All these tech companies are talking about AI and delivering a value proposition. How do you channel-check to determine who has competitive technology that will be commercially successful?

We’ve analyzed companies that are perceived as winners; it’s all in the numbers. But it’s the category three companies where we have questions about. What are they doing? How are they thinking about AI? How will it benefit them? We are talking through industry channel checks. We’re talking to old line companies that historically might not have participated in this technology shift and asking them, “What is your AI roadmap? How will it be executed? Will it change how you run customer service or product development if it’s in health care and life sciences? Who are the vendors that you want to work with?” The answers to these questions creates a mosaic of information that helps us understand the duration and rate across sectors  at a deeper level than we would by just going to conferences or reading company press releases. 

You’re not just a technology investor. You’re also a generalist. How are you and your team thinking about AI from a real economic standpoint as well as across your portfolios?

We believe that outside traditional technology, AI will be net neutral to beneficial. It’s going to drive greater efficiency in every organization. It could be labor, or it could be time spent. We’re already seeing innovation, and the pace should continue to accelerate. I have a couple of examples: Life science and pharmaceutical companies are using AI to help reduce the time needed for drug discovery and molecules. That takes costs out of the system and improves speed to market.

Content creation, whether it’s images, video or creative, will see something similar. Employees will spend less time doing mundane tasks and more time thinking critically and adding value to services and products, which will drive revenues.

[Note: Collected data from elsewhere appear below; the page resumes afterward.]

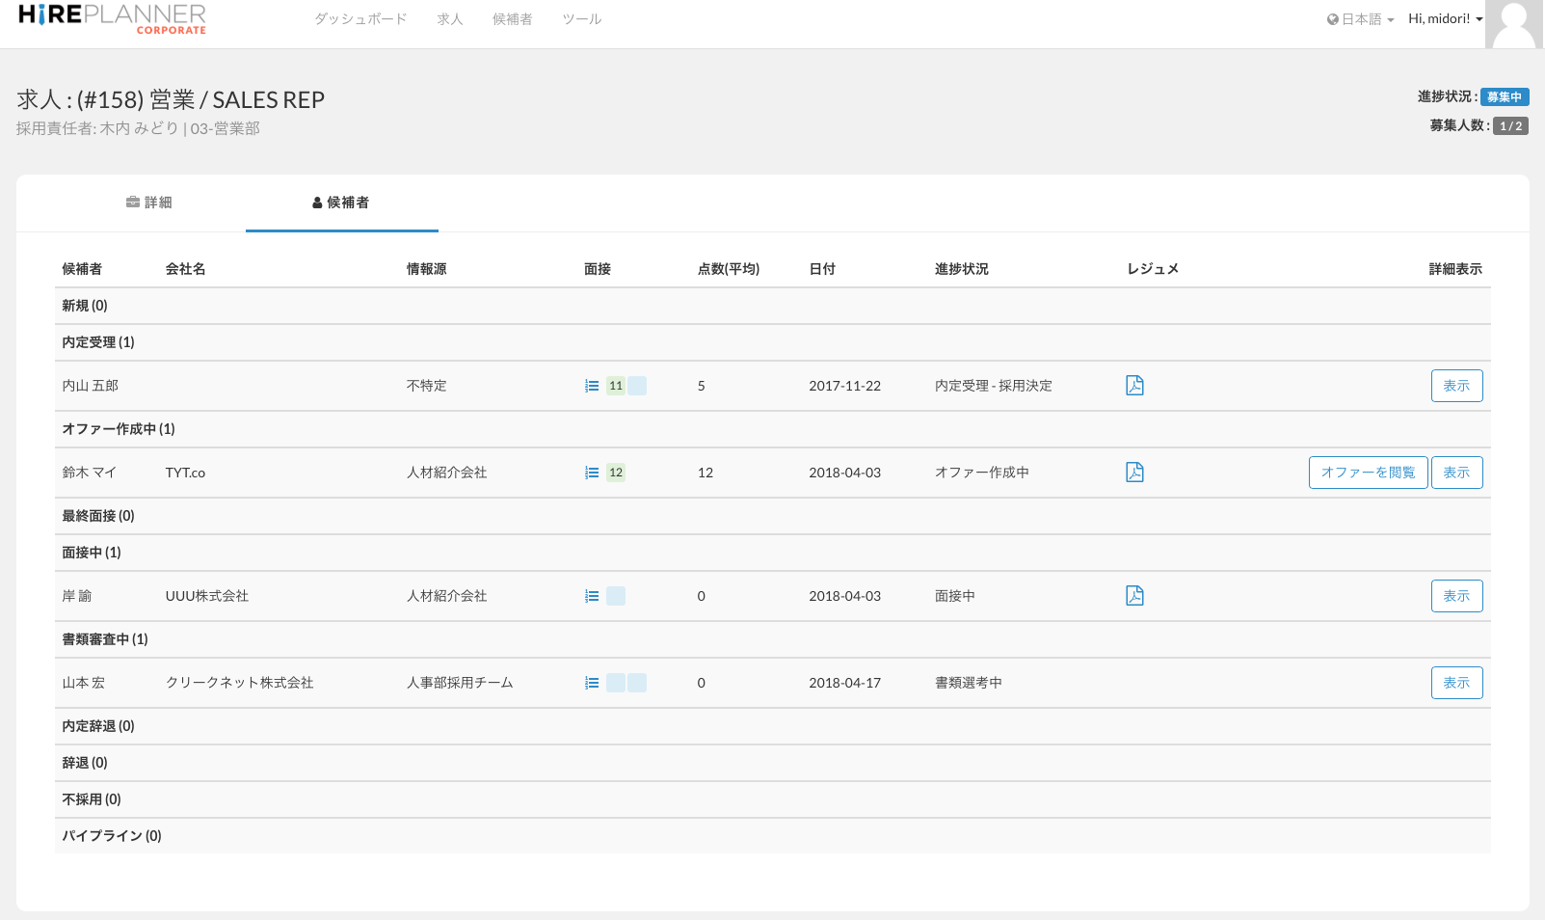The image size is (1545, 920).
Task: Switch to the 詳細 tab
Action: pos(149,203)
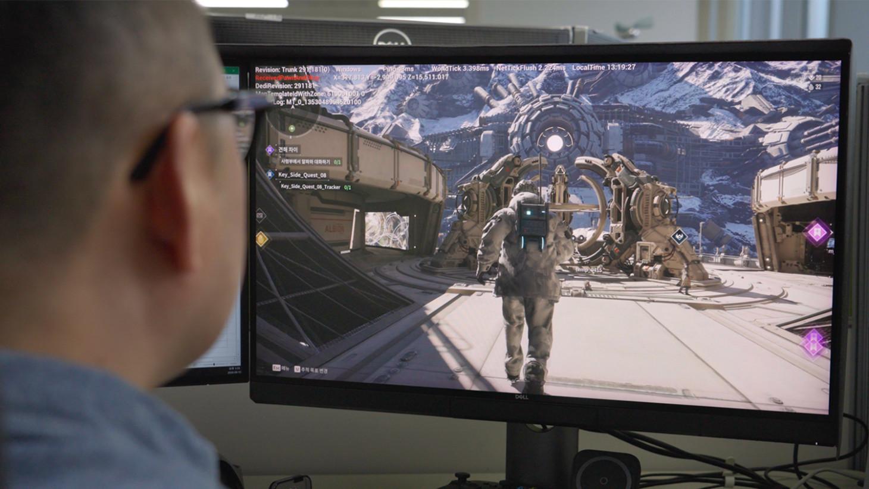The height and width of the screenshot is (489, 869).
Task: Click the purple bookmark waypoint marker at right
Action: tap(818, 231)
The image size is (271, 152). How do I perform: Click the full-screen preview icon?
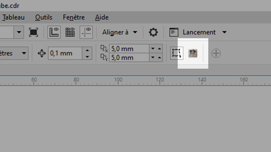pos(33,32)

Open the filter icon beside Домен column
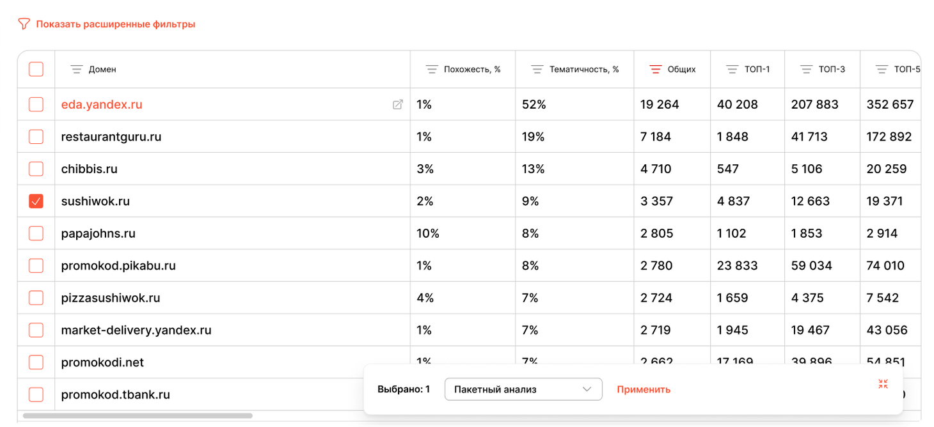[x=77, y=69]
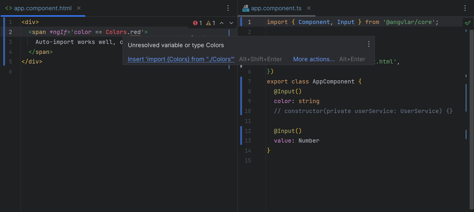Click the first @Input() decorator
Viewport: 474px width, 212px height.
coord(287,91)
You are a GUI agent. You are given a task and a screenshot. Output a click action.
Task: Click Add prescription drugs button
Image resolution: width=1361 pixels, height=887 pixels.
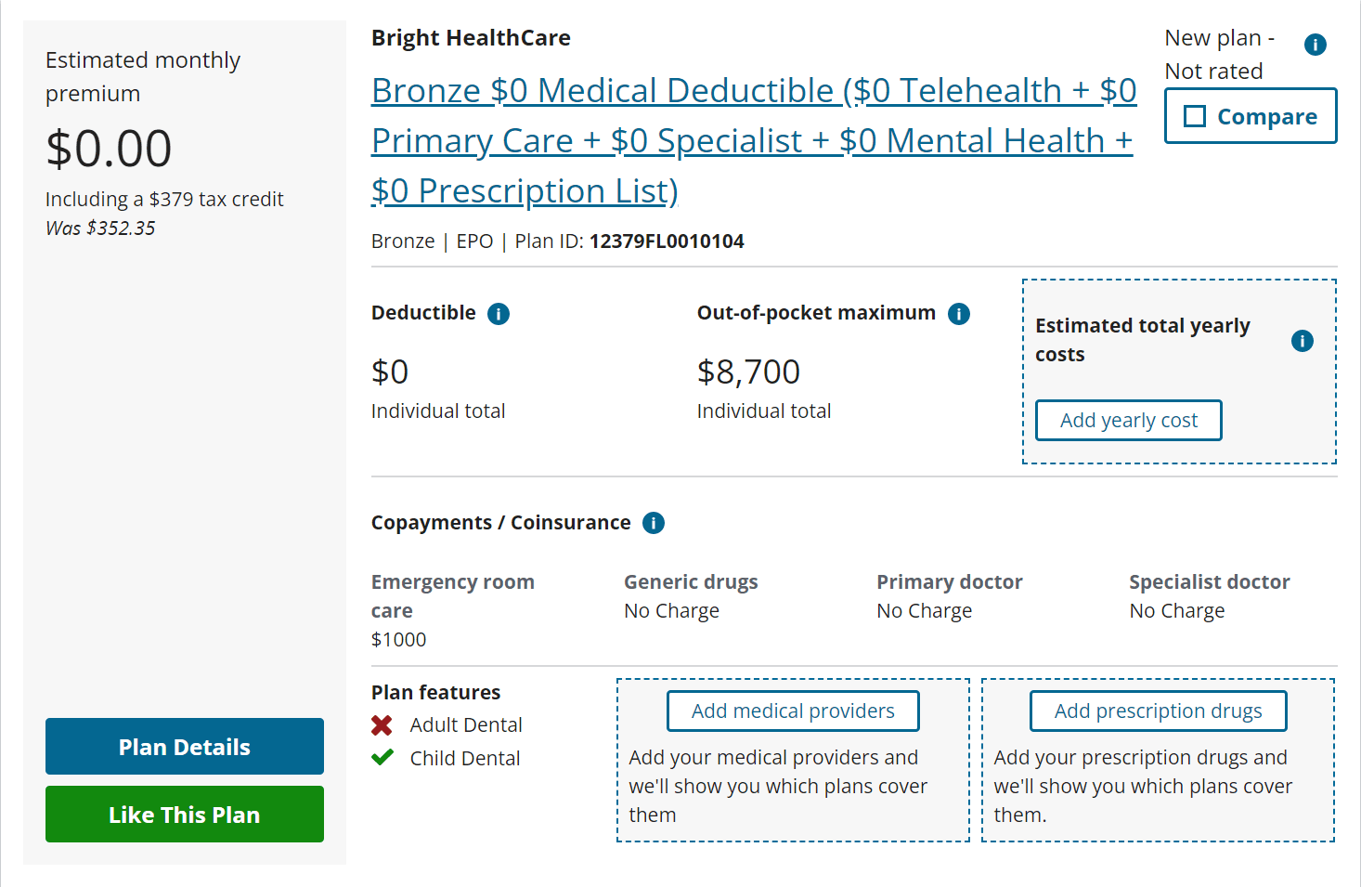[x=1159, y=711]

As we look sector by sector, this is more likely  to be a tailwind than a headwind.

Looking back, companies have been able to chug along because they offshored labor and benefited from low interest rates. Now labor and capital costs are elevated. Will AI be able to help struggling companies in a recessionary time?

In the short term, companies can cut costs faster and maybe survive a little longer. If we think innovation will move faster, it will exacerbate any weakness in their structural positioning. That’s my guess.

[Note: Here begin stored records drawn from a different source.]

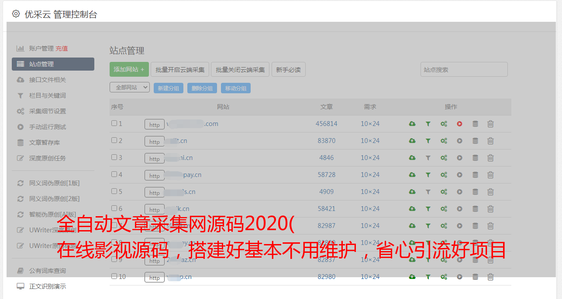Click the 批量开启云端采集 button
The width and height of the screenshot is (562, 299).
180,69
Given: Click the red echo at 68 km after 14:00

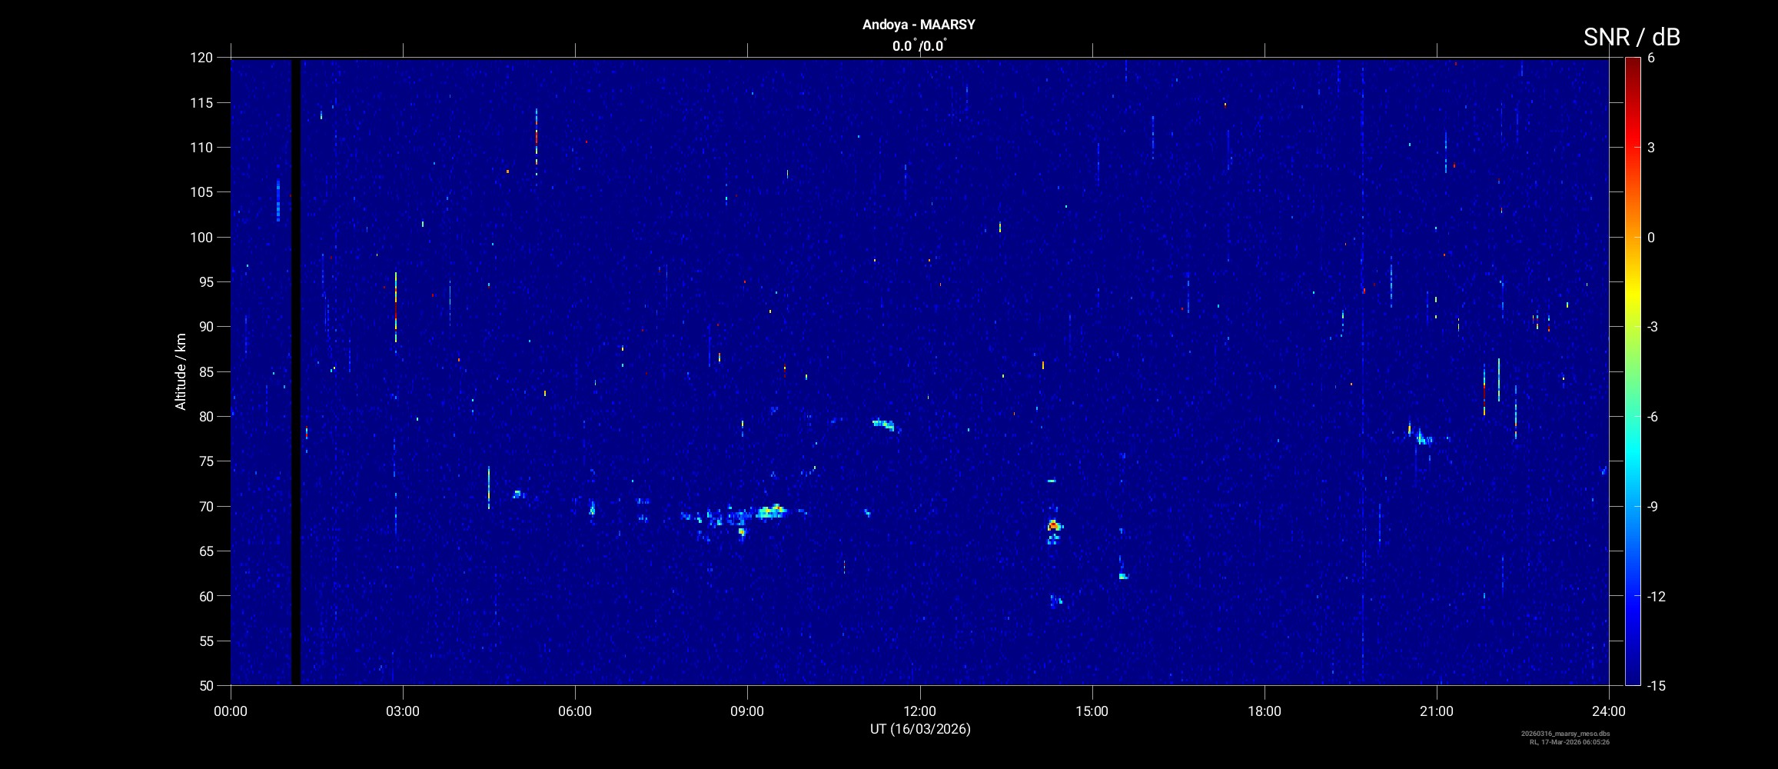Looking at the screenshot, I should (1053, 525).
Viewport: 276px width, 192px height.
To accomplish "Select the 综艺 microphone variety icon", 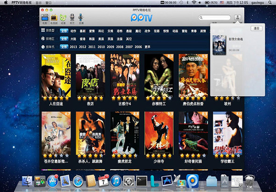I will [72, 17].
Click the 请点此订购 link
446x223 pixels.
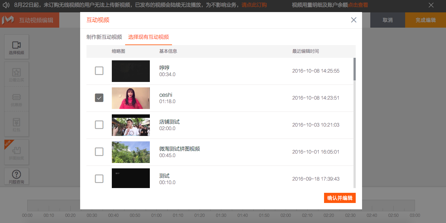[x=254, y=5]
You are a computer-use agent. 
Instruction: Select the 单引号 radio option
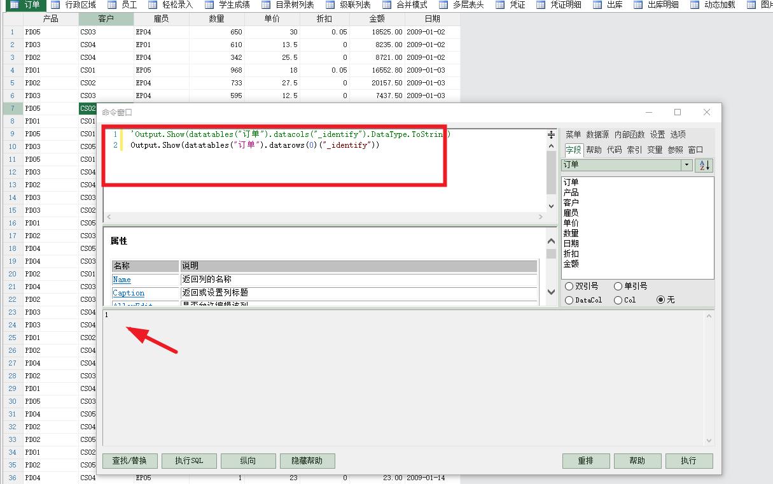618,287
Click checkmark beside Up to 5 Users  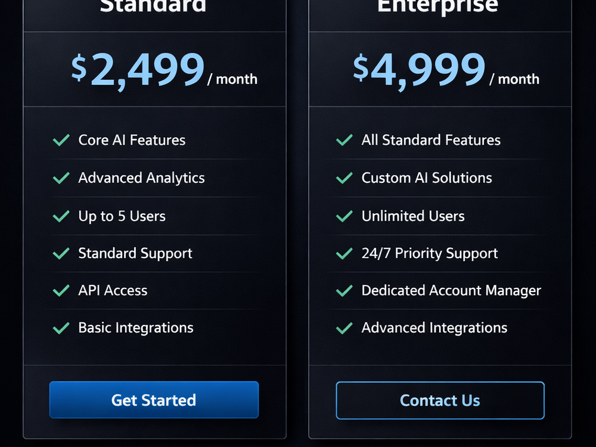(61, 216)
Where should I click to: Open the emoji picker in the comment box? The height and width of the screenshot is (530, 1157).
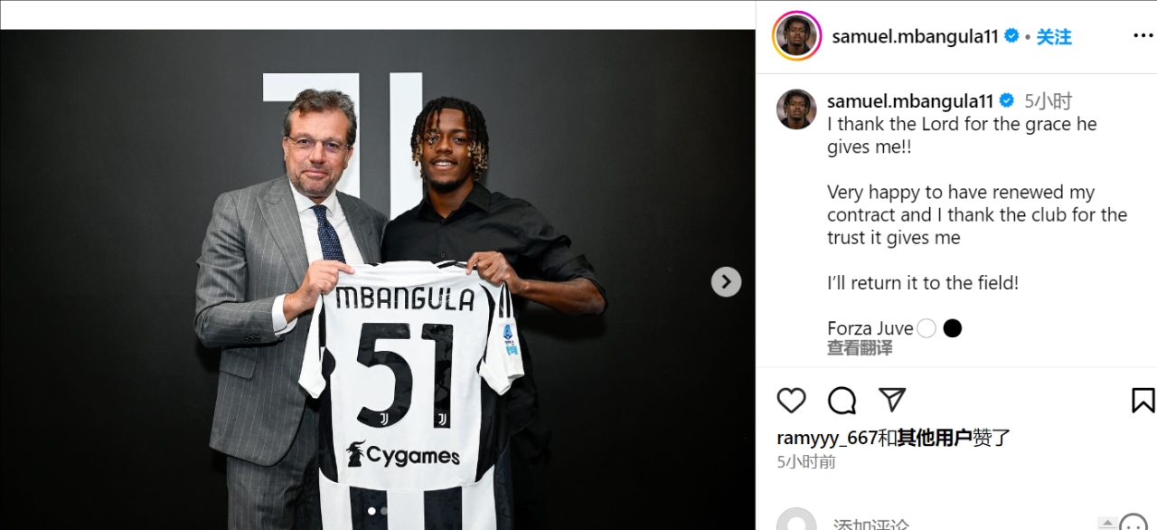tap(1133, 523)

So selectivity is important. Not only in tech and when looking at companies in one of the three categories we’ve discussed, but also at a much broader level, whether it’s across the S&P, Russell 1000® Growth or other indices. I think the questions we’ve asked will take five to 10 years to get answered in tangible ways outside of the technology sector. We’re still in early innings. The news and capital flows are concentrated in larger-cap technology companies. It’s an arms race right now in terms of spending and investing to improve the technology’s accuracy and reliability; plus you have to add in the regulatory framework. In many cases, change may be incremental instead of transformational. 

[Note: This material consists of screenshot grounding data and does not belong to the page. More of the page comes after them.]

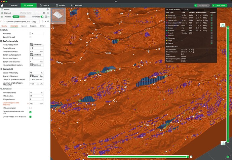Add a filament with the plus icon

coord(35,13)
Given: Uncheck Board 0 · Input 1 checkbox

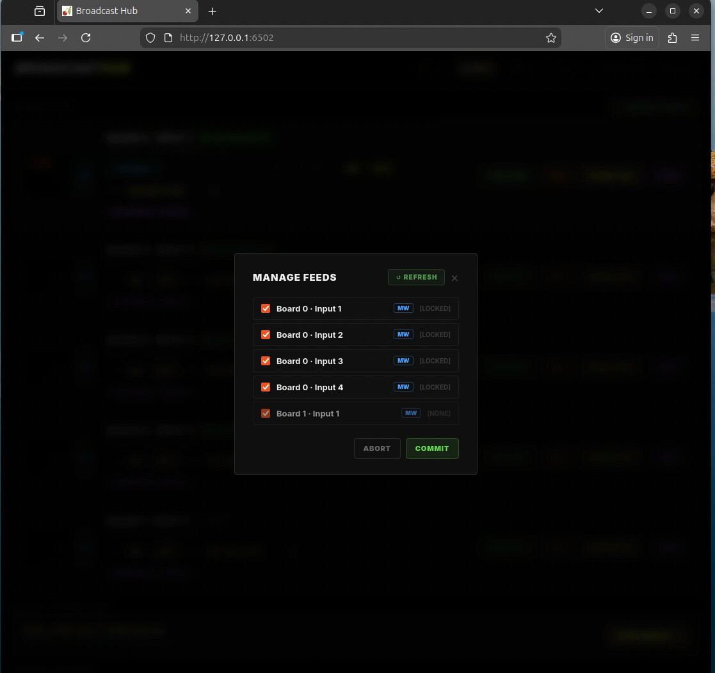Looking at the screenshot, I should coord(266,309).
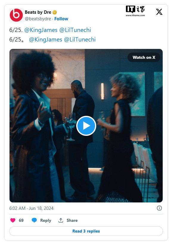Open the translated @KingJames mention
The image size is (171, 243).
point(46,39)
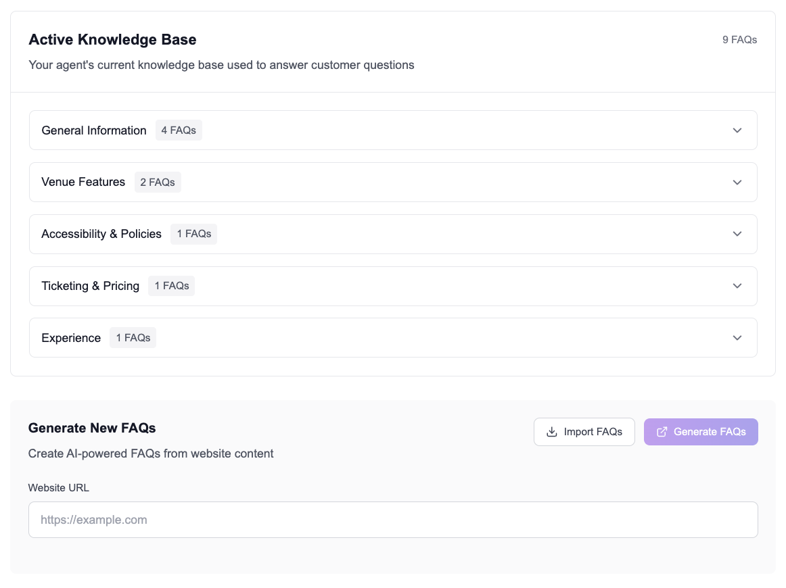Click the 4 FAQs badge
Viewport: 786px width, 588px height.
179,130
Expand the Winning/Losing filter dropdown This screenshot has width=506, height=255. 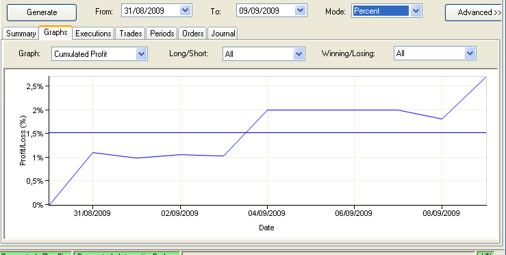coord(470,53)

It’s been a crazy couple of years. First there was COVID, and there were winners. Then there was a COVID hangover. Companies participated and extrapolated all the trends and are now taking stock. Many have likely thought that the technology shifts of the past 10 years — e-commerce, payments or digital advertising — have been in their later innings. But now there’s AI. It’s happened so fast — in the span of six months. Everyone can touch and feel it through ChatGPT. It’s creating another leg of growth for the economy and companies that wasn’t here, or at least apparent, 6 to 12 months ago.

 

 

 

The views expressed are those of the author(s) and are subject to change at any time. These views are for informational purposes only and should not be relied upon as a recommendation to purchase any security or as a solicitation or investment advice. No forecasts can be guaranteed.